== Entries on where items appear ==
"""

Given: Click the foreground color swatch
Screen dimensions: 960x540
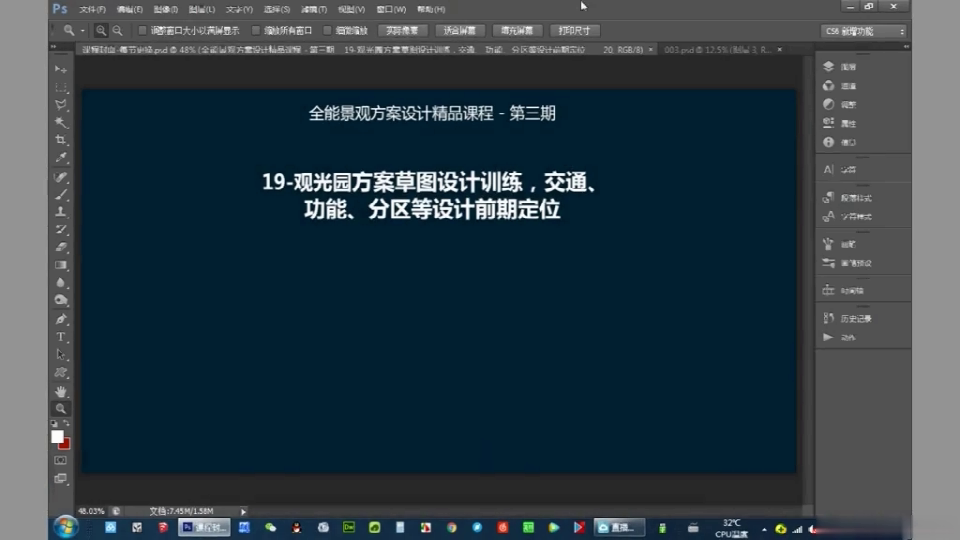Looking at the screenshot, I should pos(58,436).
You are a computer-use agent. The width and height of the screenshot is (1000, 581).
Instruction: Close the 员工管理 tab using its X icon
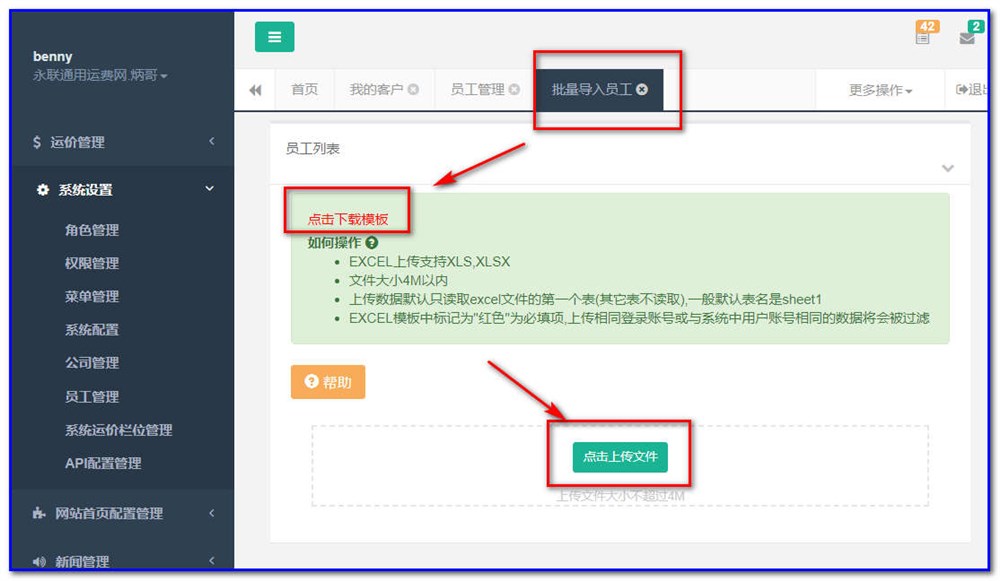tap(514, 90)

"""

Repeat every line of the items above word for word, leaving out the pictures.

== Response ==
Given: Click the foreground color swatch
Screen dimensions: 960x540
Looking at the screenshot, I should pos(58,436).
You are a computer-use agent. The width and height of the screenshot is (1000, 581).
Instruction: Close the 员工管理 tab using its X icon
tap(514, 90)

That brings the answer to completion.